> _Texto_
30 Novembro 2022
O decrescimento como forma de sair da crise climática? Esta é a única solução, diz o economista Timothée Parrique. Em seu livro Ralentir ou périr, publicado em 2022, revela sua “caixa de ferramentas” para acabar com o crescimento e passar para uma sociedade de “prosperidade”, longe dos clichês que se colam a essa teoria.
A entrevista é de Lucie Bras, publicada por Ouest-France, 27-11-2022. A tradução é do Cepat.
Ele é o economista que coloca o decrescimento no centro do debate sobre o clima. Desde o lançamento do seu livro, em setembro, Ralentir ou périr (Éd. Seuil, 2022), Timothée Parrique, 33 anos, tem se convidado para a mídia ou estar na frente de alunos das grandes escolas para falar sobre sair do capitalismo e uma transição para uma economia pós-crescimento. Uma mudança radical a ser feita imediatamente... sob pena de “perecer” diante da emergência ecológica.
No livro, o doutor em economia pinta o retrato de uma sociedade doente do seu crescimento e convida-nos a desacelerar num mundo que tem “fobia do desaceleramento”. Para ele, o decrescimento é uma caixa de ferramentas que permitirá que combinemos justiça social e respeito ao meio ambiente. Ele propõe, de modo especial, substituir o PIB por um índice de bem-estar dos cidadãos.
Então, como sair dessa “obsessão generalizada pelo crescimento”? Timothée Parrique, atualmente pesquisador da Universidade de Lund, na Suécia, nos dá algumas pistas.
Pode nos falar sobre sua trajetória? Como chega a teorizar o decrescimento?
Foi uma viagem. Comecei a estudar economia em 2007. Matriculei-me no curso de economia clássica e na época não me interessava nenhum pouco pelo clima. E fiz um Erasmus [1] na Suécia. E aí descobri a mudança climática; foi meu primeiro choque.

> _Instrução A_
Responda com base na entrevista sobre o decrescimento:
(i) Em que ano foi publicado o livro Ralentir ou périr?
(ii) Em que universidade Timothée Parrique é pesquisador atualmente?
(iii) Em que ano ele começou a estudar economia?
> _Instrução B_
Por favor, continue a entrevista sobre o decrescimento a partir do ponto em que ela para.
As entradas não são usadas em nenhuma das tarefas.

> _Informações fornecidas_
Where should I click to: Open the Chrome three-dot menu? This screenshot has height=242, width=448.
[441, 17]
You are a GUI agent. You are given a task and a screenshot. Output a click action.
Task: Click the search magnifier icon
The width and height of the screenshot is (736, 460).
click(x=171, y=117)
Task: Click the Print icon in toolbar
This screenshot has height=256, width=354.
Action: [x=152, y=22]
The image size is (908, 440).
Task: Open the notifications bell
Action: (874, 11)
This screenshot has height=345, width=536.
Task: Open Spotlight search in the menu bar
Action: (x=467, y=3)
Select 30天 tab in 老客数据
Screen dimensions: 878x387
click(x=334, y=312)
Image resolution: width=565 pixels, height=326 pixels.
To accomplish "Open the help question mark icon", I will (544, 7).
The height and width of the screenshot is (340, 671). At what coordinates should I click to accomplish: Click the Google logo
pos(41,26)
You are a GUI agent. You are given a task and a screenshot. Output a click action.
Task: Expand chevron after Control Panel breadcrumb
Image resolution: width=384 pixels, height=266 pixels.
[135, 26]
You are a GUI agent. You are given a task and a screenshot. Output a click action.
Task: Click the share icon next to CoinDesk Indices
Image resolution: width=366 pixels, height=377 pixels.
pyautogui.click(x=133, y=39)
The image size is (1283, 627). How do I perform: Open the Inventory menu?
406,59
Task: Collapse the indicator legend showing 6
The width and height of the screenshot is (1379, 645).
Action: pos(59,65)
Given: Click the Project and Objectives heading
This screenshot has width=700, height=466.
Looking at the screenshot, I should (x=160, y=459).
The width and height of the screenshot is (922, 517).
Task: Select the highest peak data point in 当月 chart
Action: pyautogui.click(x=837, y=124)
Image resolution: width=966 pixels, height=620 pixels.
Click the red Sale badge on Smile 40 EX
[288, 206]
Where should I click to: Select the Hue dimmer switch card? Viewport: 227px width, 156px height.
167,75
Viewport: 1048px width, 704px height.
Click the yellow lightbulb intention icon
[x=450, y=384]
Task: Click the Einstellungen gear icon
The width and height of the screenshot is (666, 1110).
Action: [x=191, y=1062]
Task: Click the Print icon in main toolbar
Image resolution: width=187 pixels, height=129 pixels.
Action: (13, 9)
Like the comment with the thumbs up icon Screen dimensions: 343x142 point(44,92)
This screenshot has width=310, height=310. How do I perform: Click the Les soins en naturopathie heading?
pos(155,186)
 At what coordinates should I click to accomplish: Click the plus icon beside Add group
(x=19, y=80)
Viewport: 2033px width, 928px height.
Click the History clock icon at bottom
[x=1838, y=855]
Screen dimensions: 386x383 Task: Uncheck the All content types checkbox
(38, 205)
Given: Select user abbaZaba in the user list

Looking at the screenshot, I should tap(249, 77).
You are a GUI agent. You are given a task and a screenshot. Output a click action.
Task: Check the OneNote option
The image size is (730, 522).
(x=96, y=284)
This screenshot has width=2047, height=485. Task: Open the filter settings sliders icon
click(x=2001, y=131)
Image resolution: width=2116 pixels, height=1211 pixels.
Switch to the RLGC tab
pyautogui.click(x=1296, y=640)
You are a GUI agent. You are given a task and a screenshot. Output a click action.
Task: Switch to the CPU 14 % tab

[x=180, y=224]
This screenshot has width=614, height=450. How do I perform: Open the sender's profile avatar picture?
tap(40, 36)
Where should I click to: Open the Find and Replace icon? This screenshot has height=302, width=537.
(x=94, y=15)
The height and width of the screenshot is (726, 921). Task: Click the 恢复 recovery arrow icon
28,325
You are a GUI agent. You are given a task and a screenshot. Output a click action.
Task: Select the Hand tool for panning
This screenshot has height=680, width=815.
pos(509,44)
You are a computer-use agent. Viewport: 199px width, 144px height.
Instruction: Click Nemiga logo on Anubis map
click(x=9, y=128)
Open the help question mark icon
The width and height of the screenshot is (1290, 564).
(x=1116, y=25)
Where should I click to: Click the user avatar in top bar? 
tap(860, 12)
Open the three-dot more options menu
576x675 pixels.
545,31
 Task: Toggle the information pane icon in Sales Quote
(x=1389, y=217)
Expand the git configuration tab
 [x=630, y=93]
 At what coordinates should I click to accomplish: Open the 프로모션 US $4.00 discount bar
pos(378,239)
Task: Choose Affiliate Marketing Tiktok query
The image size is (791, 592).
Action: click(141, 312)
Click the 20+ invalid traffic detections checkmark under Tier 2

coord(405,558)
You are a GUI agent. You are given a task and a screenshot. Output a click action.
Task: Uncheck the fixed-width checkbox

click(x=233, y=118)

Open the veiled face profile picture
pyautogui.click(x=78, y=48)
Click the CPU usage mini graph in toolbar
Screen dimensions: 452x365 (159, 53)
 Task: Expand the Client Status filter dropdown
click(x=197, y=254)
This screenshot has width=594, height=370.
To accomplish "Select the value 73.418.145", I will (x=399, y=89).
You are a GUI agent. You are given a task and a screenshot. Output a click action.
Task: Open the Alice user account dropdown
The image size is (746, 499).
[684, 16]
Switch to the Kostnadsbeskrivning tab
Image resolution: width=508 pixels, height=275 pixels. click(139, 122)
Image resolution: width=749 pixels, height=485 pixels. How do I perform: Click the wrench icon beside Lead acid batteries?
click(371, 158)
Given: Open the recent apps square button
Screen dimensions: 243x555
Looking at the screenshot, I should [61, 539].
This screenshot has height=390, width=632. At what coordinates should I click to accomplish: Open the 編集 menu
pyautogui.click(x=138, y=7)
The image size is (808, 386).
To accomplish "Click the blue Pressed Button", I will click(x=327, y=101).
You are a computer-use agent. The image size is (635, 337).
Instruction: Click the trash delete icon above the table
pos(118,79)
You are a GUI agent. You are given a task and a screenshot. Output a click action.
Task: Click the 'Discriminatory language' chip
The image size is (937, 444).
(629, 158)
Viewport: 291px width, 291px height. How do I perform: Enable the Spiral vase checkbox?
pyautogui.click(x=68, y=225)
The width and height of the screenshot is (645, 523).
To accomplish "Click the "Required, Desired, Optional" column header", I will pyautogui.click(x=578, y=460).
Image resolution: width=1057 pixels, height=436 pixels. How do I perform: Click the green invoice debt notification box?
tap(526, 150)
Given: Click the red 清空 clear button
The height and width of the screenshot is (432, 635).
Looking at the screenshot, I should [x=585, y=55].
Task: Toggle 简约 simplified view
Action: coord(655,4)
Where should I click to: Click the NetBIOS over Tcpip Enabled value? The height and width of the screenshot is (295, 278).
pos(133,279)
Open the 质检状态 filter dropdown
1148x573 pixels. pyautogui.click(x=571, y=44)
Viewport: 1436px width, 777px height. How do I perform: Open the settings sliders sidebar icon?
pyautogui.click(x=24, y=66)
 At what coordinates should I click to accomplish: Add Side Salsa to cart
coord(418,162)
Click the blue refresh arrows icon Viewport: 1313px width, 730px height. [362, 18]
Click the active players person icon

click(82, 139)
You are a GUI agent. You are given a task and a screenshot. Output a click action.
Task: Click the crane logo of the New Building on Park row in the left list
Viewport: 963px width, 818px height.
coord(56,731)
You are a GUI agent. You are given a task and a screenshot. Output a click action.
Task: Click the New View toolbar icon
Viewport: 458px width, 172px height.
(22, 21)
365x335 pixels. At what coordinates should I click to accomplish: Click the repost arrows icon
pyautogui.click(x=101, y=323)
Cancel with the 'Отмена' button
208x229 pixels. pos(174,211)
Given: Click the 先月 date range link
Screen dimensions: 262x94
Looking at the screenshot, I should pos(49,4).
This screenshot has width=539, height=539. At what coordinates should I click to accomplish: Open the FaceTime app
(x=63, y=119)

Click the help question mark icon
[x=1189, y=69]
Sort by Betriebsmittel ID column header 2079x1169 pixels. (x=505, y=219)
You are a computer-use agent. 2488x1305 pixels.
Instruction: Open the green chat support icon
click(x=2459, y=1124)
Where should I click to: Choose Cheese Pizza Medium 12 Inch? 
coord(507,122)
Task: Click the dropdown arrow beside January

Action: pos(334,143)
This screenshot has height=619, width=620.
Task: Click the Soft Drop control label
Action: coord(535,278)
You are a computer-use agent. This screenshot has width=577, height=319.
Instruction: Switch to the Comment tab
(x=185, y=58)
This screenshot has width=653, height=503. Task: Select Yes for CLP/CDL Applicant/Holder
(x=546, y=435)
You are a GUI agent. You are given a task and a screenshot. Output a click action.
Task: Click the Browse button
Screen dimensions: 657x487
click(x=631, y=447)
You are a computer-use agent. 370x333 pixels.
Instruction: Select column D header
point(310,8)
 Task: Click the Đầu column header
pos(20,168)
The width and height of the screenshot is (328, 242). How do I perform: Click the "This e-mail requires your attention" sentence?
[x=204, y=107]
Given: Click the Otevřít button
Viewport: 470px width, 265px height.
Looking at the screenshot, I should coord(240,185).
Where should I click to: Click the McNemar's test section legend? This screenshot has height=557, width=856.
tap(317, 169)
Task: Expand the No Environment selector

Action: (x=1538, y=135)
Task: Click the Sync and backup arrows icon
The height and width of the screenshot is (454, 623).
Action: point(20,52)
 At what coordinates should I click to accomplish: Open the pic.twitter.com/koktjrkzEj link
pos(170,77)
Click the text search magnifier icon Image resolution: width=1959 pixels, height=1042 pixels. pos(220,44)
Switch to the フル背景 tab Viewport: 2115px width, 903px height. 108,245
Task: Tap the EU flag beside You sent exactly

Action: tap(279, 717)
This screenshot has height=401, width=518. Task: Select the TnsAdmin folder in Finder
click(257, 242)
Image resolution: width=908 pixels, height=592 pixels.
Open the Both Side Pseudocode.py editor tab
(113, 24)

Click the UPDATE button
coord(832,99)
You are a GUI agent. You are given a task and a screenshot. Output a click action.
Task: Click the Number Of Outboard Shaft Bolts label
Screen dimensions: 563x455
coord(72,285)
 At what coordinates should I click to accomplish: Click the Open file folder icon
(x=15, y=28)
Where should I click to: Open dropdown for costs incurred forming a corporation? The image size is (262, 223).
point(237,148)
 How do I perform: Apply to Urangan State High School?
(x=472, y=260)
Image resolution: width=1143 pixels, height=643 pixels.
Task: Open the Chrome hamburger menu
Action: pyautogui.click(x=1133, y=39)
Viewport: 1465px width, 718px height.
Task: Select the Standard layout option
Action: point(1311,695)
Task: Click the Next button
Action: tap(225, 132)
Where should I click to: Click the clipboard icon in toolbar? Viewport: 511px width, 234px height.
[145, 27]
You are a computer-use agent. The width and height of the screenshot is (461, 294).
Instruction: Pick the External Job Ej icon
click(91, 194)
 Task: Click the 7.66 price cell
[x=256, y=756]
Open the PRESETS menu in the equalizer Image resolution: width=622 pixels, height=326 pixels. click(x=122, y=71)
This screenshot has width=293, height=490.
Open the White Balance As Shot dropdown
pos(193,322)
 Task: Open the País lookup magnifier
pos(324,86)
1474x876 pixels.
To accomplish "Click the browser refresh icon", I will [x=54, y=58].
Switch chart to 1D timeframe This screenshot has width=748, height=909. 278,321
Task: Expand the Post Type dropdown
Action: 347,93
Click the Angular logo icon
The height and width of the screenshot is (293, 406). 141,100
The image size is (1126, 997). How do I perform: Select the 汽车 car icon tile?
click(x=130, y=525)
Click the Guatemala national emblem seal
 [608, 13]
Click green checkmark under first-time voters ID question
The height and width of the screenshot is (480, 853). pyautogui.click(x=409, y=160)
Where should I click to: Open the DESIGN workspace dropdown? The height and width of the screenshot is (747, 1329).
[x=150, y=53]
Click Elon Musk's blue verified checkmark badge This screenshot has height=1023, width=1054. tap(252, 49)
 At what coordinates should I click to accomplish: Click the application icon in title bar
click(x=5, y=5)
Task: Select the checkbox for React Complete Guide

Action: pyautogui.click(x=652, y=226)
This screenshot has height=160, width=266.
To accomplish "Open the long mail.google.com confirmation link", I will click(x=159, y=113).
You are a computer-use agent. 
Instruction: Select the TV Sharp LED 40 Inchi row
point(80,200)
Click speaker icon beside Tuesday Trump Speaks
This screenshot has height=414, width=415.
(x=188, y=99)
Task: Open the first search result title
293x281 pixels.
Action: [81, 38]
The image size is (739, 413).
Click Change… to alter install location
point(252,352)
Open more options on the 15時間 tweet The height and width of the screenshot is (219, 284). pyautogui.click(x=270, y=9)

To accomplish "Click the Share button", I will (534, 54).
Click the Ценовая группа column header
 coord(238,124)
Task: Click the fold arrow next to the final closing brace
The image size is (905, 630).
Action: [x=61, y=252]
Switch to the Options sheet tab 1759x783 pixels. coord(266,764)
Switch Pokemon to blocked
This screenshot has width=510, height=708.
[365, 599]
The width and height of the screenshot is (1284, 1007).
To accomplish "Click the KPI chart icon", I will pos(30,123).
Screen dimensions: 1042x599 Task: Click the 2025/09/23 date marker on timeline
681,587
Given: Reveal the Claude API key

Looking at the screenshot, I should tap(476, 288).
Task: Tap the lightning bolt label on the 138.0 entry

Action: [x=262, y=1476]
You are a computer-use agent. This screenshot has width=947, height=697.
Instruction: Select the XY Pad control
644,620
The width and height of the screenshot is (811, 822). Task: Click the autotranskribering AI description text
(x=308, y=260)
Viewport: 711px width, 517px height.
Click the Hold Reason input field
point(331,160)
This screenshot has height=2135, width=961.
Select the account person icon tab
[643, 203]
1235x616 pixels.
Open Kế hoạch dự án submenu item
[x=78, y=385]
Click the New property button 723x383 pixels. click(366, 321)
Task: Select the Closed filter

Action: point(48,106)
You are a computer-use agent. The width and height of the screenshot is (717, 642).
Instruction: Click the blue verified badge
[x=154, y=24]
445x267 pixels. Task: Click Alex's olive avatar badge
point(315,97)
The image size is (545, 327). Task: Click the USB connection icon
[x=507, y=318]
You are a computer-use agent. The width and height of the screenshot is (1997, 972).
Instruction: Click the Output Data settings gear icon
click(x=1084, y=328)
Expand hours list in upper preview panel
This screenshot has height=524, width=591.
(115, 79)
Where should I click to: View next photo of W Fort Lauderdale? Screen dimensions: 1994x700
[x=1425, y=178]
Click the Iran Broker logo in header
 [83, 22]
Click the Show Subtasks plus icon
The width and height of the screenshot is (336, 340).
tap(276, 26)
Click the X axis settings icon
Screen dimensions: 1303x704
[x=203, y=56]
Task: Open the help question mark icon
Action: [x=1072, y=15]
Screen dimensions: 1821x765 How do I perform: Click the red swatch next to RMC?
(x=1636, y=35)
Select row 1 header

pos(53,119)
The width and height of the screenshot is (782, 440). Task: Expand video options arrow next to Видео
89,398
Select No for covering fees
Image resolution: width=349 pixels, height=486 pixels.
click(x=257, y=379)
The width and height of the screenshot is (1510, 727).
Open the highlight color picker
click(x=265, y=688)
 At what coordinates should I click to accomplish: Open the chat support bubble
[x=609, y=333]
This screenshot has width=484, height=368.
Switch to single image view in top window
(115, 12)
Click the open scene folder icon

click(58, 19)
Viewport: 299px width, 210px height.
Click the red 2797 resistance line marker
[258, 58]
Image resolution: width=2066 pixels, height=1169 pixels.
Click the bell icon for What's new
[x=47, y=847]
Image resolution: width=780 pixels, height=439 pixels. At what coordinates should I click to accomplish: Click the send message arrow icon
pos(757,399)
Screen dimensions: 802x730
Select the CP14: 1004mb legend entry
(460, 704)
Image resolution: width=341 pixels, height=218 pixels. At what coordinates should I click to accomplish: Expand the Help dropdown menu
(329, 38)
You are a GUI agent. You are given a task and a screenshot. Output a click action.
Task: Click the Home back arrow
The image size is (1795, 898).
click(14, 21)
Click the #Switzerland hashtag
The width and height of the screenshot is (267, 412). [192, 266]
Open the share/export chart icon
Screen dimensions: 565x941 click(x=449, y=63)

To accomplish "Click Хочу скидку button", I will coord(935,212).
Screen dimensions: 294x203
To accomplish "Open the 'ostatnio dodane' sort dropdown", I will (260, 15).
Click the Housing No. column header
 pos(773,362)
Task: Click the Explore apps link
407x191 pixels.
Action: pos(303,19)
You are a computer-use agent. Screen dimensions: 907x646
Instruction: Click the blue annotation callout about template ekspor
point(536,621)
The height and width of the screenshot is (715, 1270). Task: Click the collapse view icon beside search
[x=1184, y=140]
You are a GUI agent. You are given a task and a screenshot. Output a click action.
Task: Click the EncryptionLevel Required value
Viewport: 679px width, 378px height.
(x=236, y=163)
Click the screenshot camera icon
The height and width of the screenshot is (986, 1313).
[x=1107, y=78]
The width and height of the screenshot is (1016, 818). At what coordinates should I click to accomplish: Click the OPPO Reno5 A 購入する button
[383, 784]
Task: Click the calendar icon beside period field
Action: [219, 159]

> _Resposta A_
(i) Em 2022.
(ii) Na Universidade de Lund, na Suécia.
(iii) Em 2007.

> _Resposta B_
Voltei para a França e me matriculei em um mestrado em economia ambiental, mas não falava de decrescimento, estava muito focado no crescimento verde e na monetização da natureza. Achei isso limitado e voltei para a Suécia para fazer um mestrado em economia ecológica. Foi então que descobri o decrescimento. Isso me tocou muito porque me permitiu resolver um problema que eu tinha como economista ambiental: via as economias crescerem e suas pegadas ao mesmo tempo. Resolvi trabalhar neste assunto.
Você fala muito em escolas de negócios, em particular você fez um curso de introdução na HEC. Você também participou de formações governamentais. Como suas propostas são recebidas?
Na maioria das vezes, os estudantes nunca ouviram falar ou apenas por meio de clichês. Quando chego, sinto que há resistência, pois muitos pensam que é um conceito de “zadistas”. Então, mostro a eles a faceta teórica do decrescimento, mas também a abordagem da história do pensamento. E eu apresento isso a eles como uma caixa de ferramentas, para olhar para os mesmos problemas sob outro ângulo.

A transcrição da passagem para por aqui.